Melinda Richter, head of J&J Innovation's J-Labs

Johnson & Johnson ($JNJ) is expanding its network of biopharma incubators, taking to Texas with a plan to host as many as 50 local biotech startups.

The new facility, to open within the Innovation Institute at Houston's Texas Medical Center (TMC) by the end of 2015, will be a 30,000-square-foot biotech incubator with space for lab and office work. The hub is part of J&J Innovations' Janssen Labs initiative, now shortened to J-Labs, and, mirroring the flagship San Diego incubator, the TMC incarnation will be staffed by some of Janssen's biotech big thinkers and provide operational support, education and business services to its guest companies.

The idea is to co-locate everything a biotech needs into a one-stop shop for shared services, allowing scientists to keep their heads down and innovate instead of worrying about permits and clerical work. J&J's Houston operation, to be christened J-Labs @TMC, will expand the capacity of an incubator system already home to 70 startups.

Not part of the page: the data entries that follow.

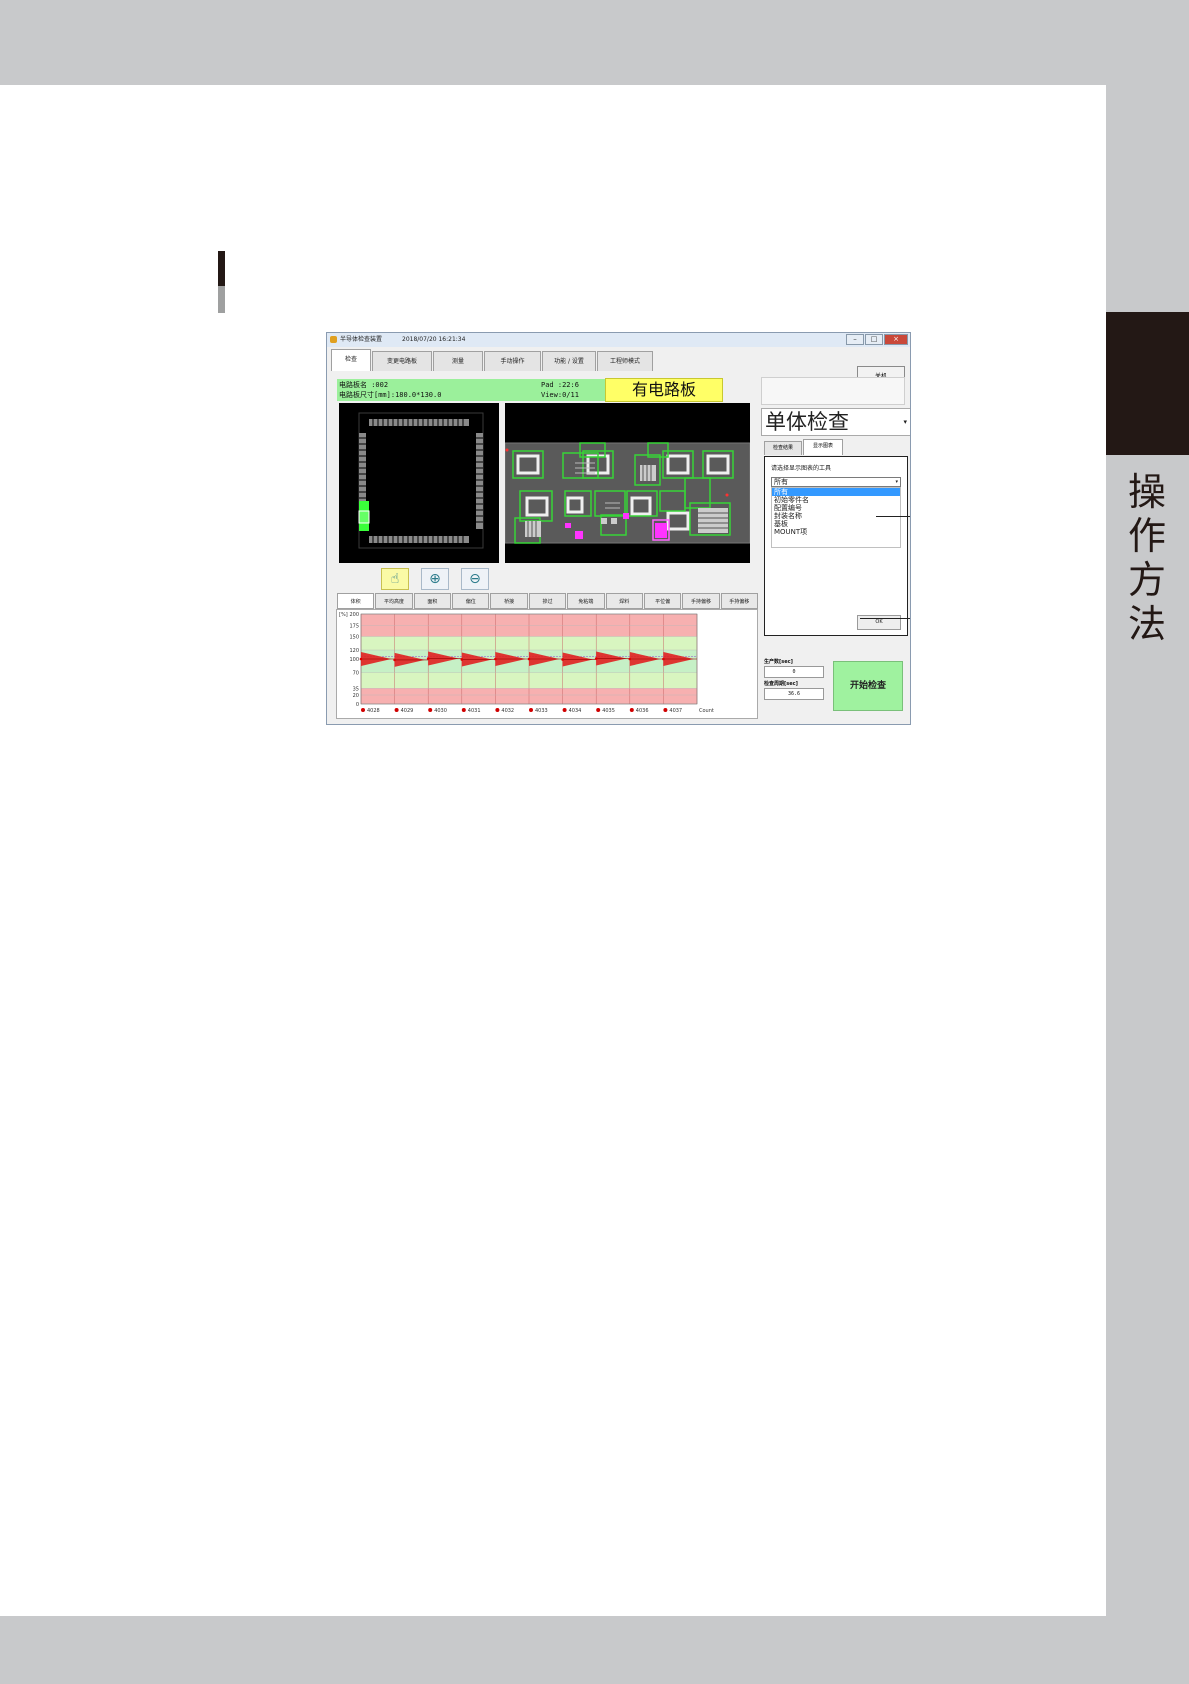 The image size is (1189, 1684). I want to click on board-status-button: 有电路板, so click(664, 390).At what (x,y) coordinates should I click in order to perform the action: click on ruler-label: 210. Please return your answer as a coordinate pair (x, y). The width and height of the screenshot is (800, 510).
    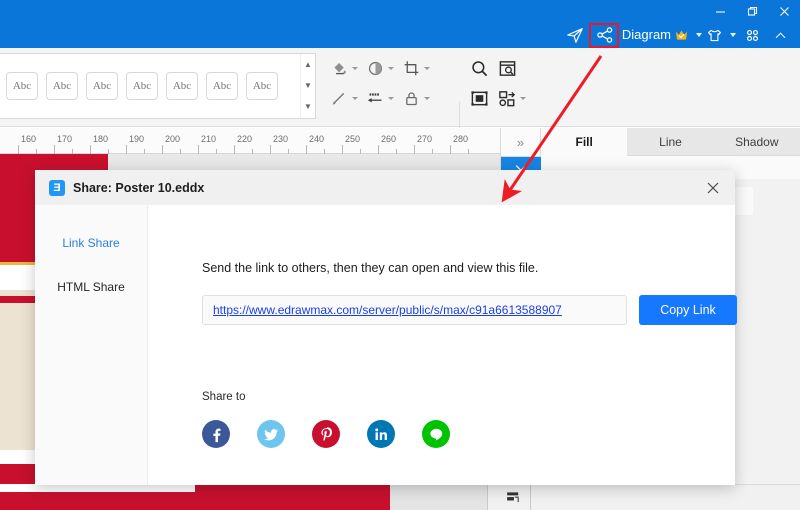
    Looking at the image, I should click on (209, 139).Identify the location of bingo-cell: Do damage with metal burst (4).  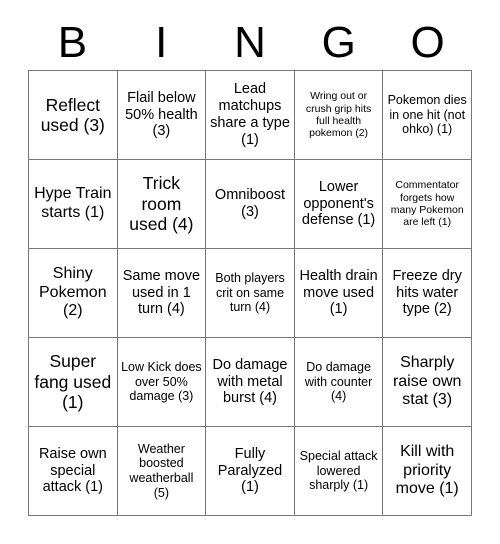
(250, 382).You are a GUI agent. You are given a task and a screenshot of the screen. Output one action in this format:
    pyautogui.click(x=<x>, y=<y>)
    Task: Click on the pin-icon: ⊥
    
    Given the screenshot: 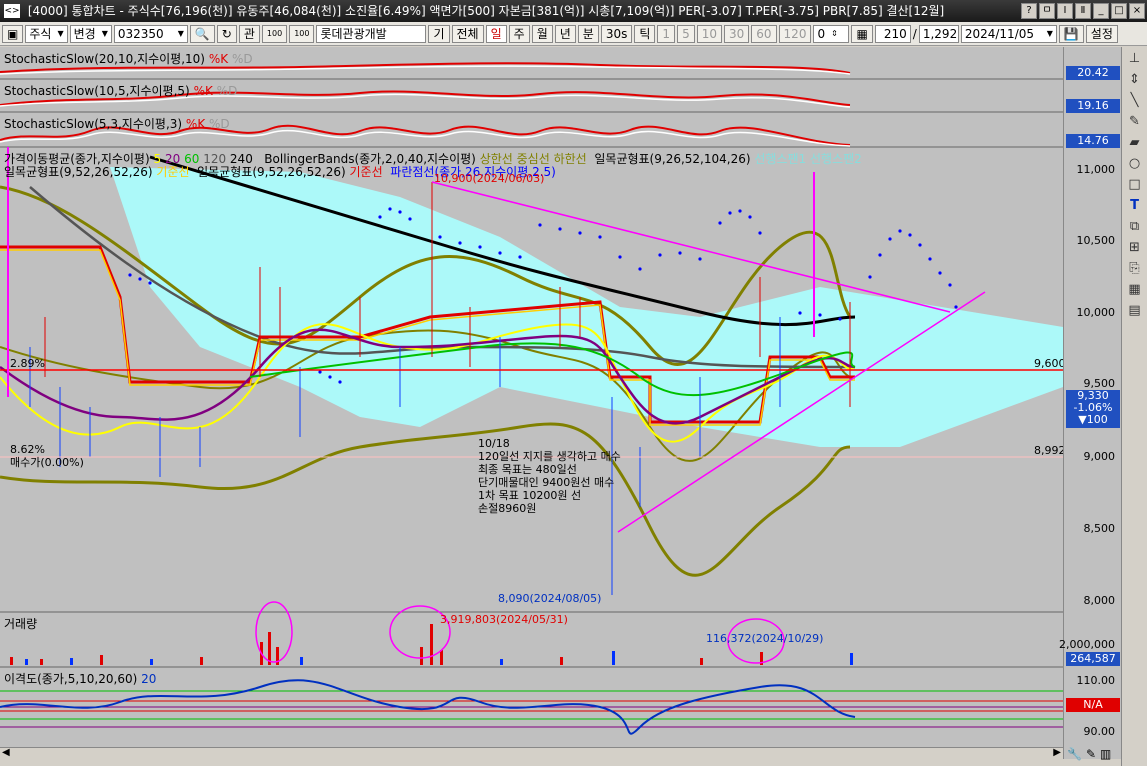 What is the action you would take?
    pyautogui.click(x=1135, y=59)
     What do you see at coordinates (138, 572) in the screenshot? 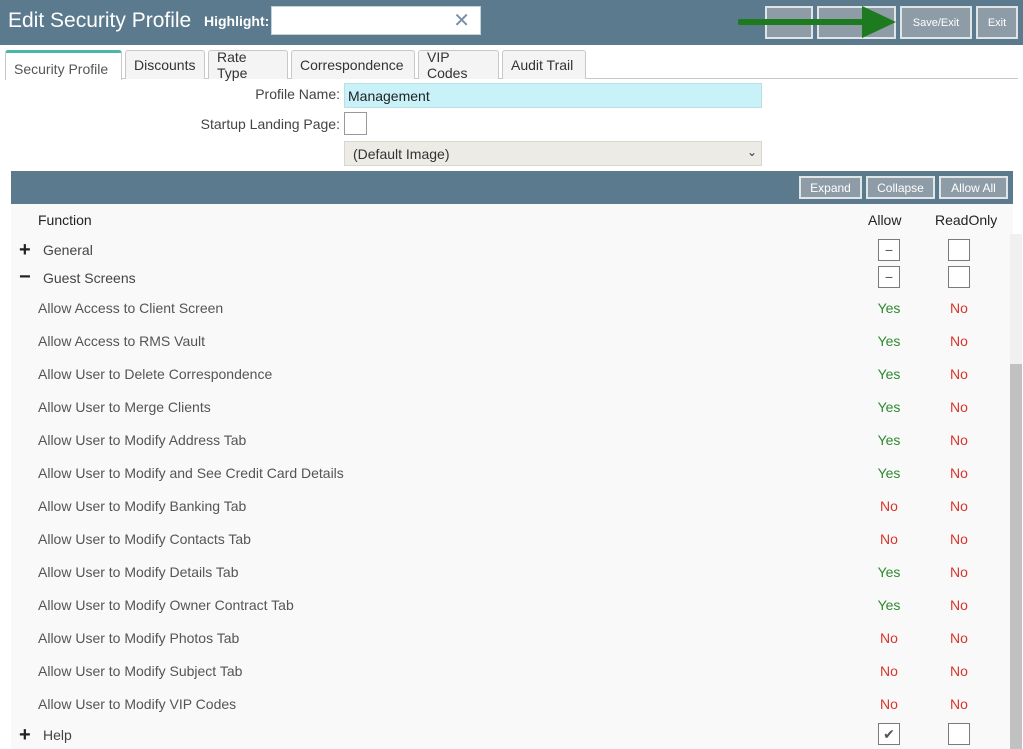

As biotech hubs go, Texas tends not to come up in the same conversation as the hotbeds of Boston and San Francisco, but J&J believes that could change with the right nurturing. The state is home to some world-class research institutions, including TMC members like the MD Anderson Cancer Center and Baylor College of Medicine, organizations that rake in billions a year in grant funding. What's missing is an infrastructure to translate all that research into products that can eventually benefit patients, and J&J's model could fill the void and accelerate the path of innovative treatments, J-Labs head Melinda Richter said.

"As one of the top global biotechnology clusters, and home to the Texas Medical Center, the largest medical center in the world, Houston is a flourishing life science hub in which we see great potential for an incubator to enable the talented scientists in the region to take their innovation to the next level," Richter said in a statement. "The continued demand for our J-Labs model fueled our decision to expand with J-Labs @TMC, which furthers our goal of helping entrepreneurs advance science with the potential to become transformational solutions for patients."

J&J opened its San Diego outpost in 2012, further expanding to Boston and San Francisco the following year with the help of MIT and the California Institute for Quantitative Biosciences. In May, the drugmaker unveiled plans for J-Labs @South San Francisco, a Bay Area incubator with space for 50 startups of its own.

With each expansion of the program, J&J stresses that J-Labs offers a no-strings-attached opportunity to promising biotechs, and qualifying companies aren't roped into equity deals or required to hand over options, leaving them free to negotiate with whomever they choose. A few J-Labs tenants have already inked financing or licensing deals, including Alector, Bell Biosystems and Araxes Pharma.

The incubator network is part of the broader J&J Innovation program, through which the pharma giant has launched a string of global deal-recon operations, setting up shop in Boston, London, San Francisco, Shanghai and elsewhere. Unlike J-Labs, J&J Innovation is designed specifically to scout for collaborations, potential license agreements and buyout targets, making equity investments in its partner companies along the way.